Enunciado da tarefa
Reescreva o trecho do excerto sobre a poesia de Natália, apresentado abaixo, que começa nas palavras "Natália critica o" e termina em "metafísicas e teológicas.". Nele, troque "paganismo" por "culto pagão".

Excerto de origem
----------------------------------------

Natália critica o sonho papal de uma Europa reunificada pelo cristianismo, adotando uma atitude pluralista no pensar o regresso da religião. Ao elogiar o politeísmo, em nome de um sagrado remanescente, a proposta de Natália é ultrapassar a alternativa do ateísmo e do monoteísmo. Seu combate é contra o totalitarismo e o judeu-cristianismo. Para ela, o paganismo sacraliza a vida, o múltiplo, o segredo maternal da terra, o recomeço perpétuo do jogo do mundo que Heráclito, Proclo e Spinoza adivinhavam em suas reflexões metafísicas e teológicas.
José Augusto Mourão (“Literatura e cristianismo” in Jornal Letras & Letras. Lisboa, n.º 26, fevereiro de 1990. Dossier, p. 11) sustenta que o sonho da “casa comum europeia” passa pela relativização das ideologias e das religiões e pela aceitação de um “mínimo comum” não certamente religioso. Na opinião do crítico português, a poeta parece ser a única protagonista de um debate inexistente a respeito de qual é o ideal para a sociedade. Tentando justificar uma possível posição anacrónica de Natália, Mourão volta-se para a literatura, afirmando que o mundo das letras é um mundo possível, aberto, entreaberto a todos os milagres, partindo da radicalidade do desejo humano, do debate com inumeráveis cristalizações idolátricas de cultura. Estas questões serão retomadas em momento posterior do trabalho e, em especial, nas reflexões finais. […]. Em Natália, o questionamento de temas ligados à cultura histórico-literária, sobretudo portuguesa, é inevitável […].
A linguagem de Natália […] é caudal, com versos longos que variam em sua métrica e com uma oscilação na presença de rimas, dispostas alternadamente entre ricas e pobres, toantes e consoantes. […]
De um modo geral, a poesia de Natália apresenta muitas faces quanto ao posicionamento lírico, mas pode-se elencar como embasadores de sua obra alguns aspetos configuradores de uma pessoalidade ou subjetividade intensas na escrita poética. Há uma vocação lírica ou desejo de autoafirmar-se pela poesia, que, rememorando Os Lusíadas, é motivo de orgulho em relação à terra de origem, mas tensionando as imagens pelo viés sarcástico. O narcisismo com que se recorta a voz lírica é um sentimento de superioridade da poeta, mas também sua aguda ilusão.

----------------------------------------

Material fornecido

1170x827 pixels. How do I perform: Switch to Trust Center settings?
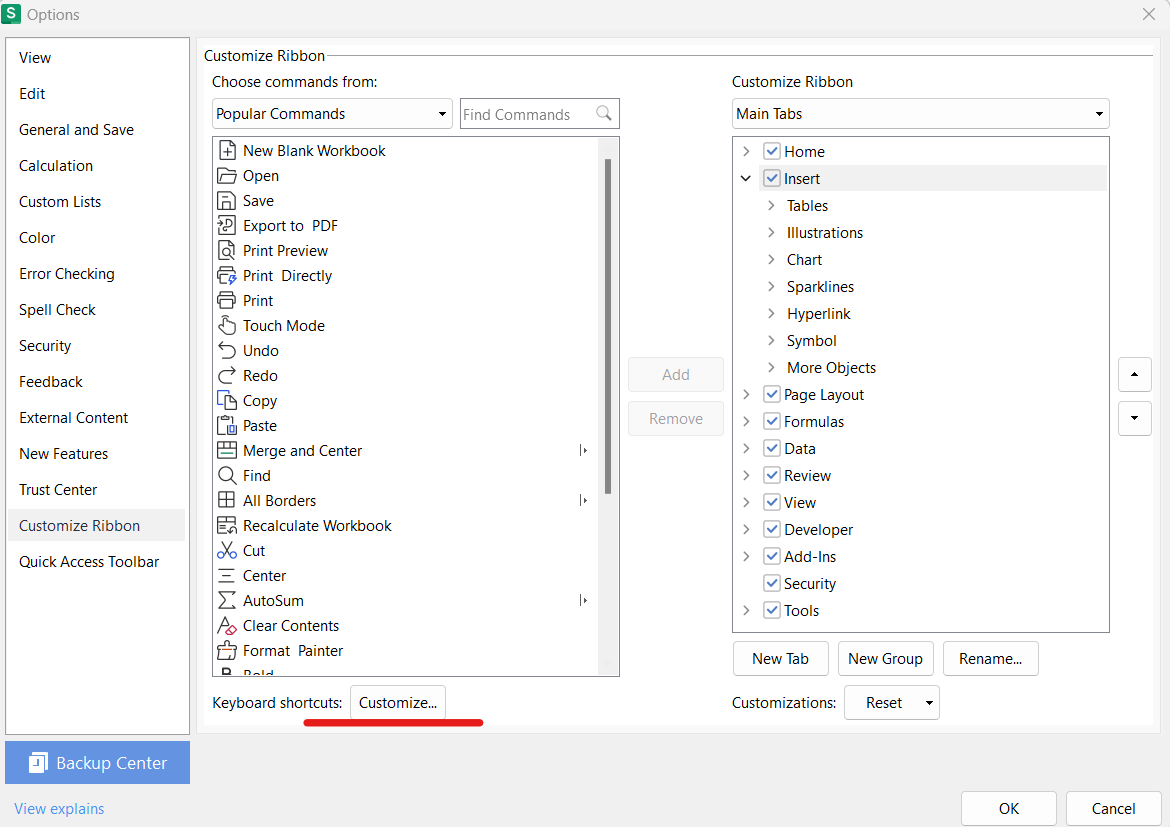(x=60, y=489)
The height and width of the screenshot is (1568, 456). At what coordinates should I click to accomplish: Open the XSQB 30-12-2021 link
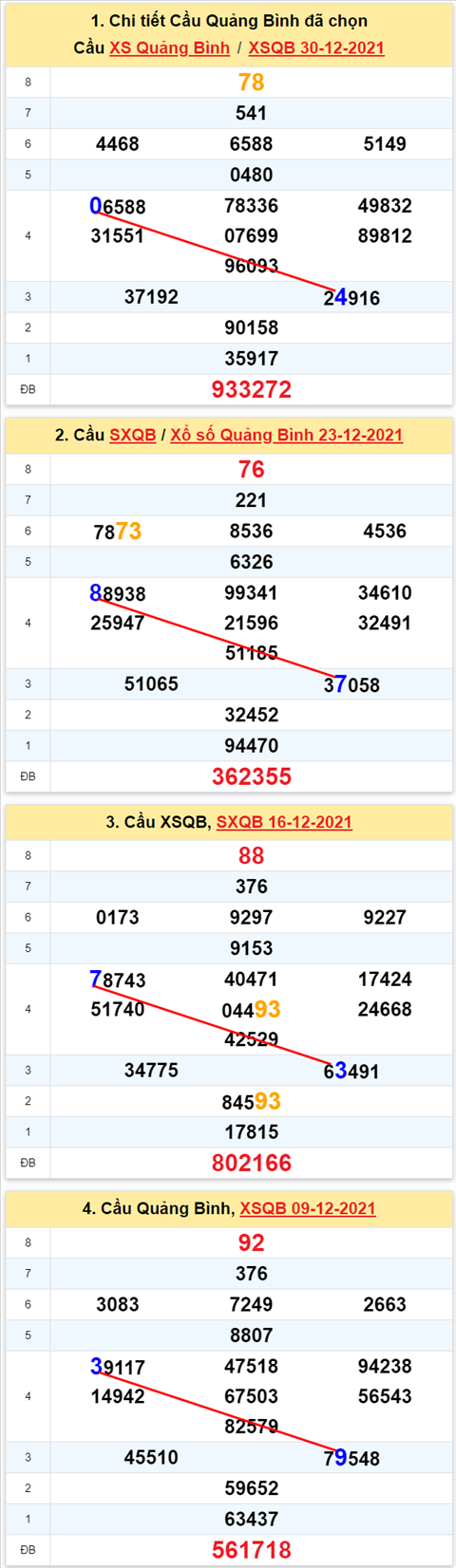[x=316, y=47]
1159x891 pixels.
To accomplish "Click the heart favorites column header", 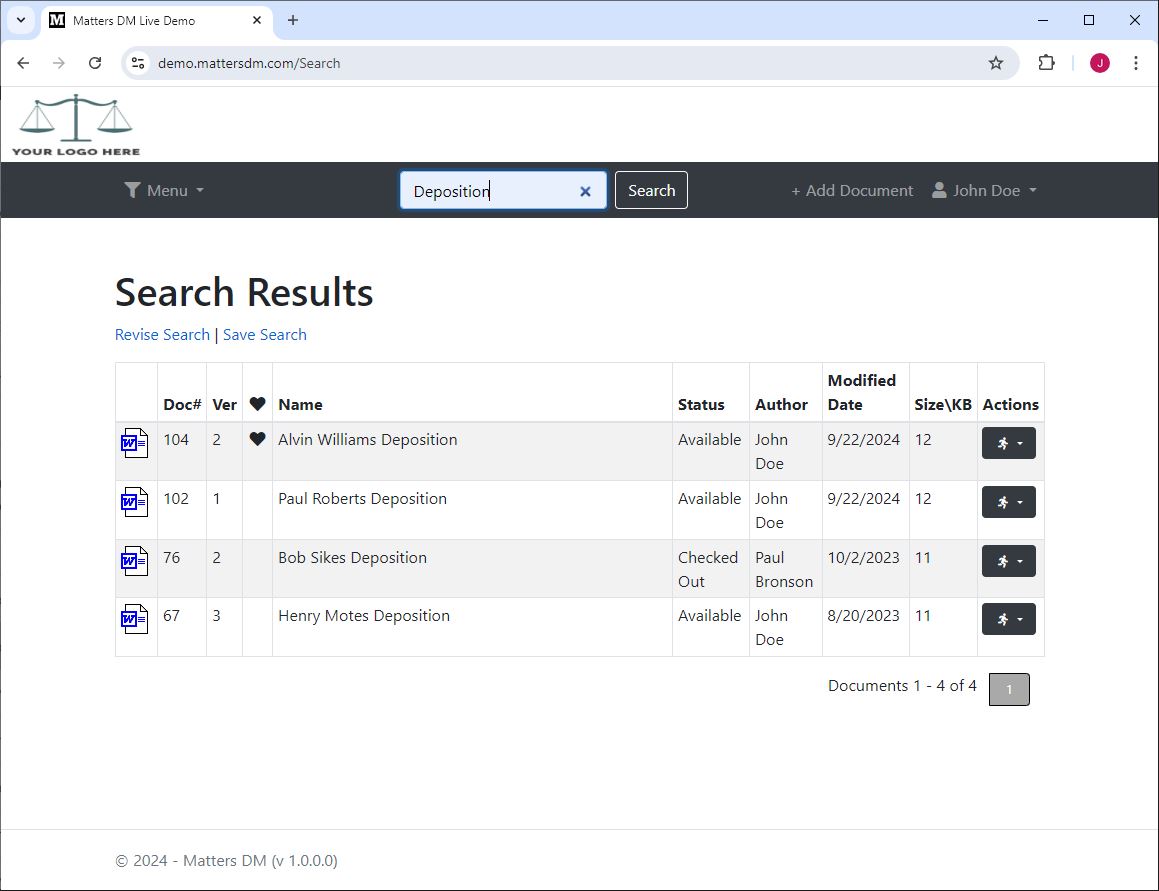I will (x=257, y=404).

----------------------------------------

Resposta à tarefa
Natália critica o sonho papal de uma Europa reunificada pelo cristianismo, adotando uma atitude pluralista no pensar o regresso da religião. Ao elogiar o politeísmo, em nome de um sagrado remanescente, a proposta de Natália é ultrapassar a alternativa do ateísmo e do monoteísmo. Seu combate é contra o totalitarismo e o judeu-cristianismo. Para ela, o culto pagão sacraliza a vida, o múltiplo, o segredo maternal da terra, o recomeço perpétuo do jogo do mundo que Heráclito, Proclo e Spinoza adivinhavam em suas reflexões metafísicas e teológicas.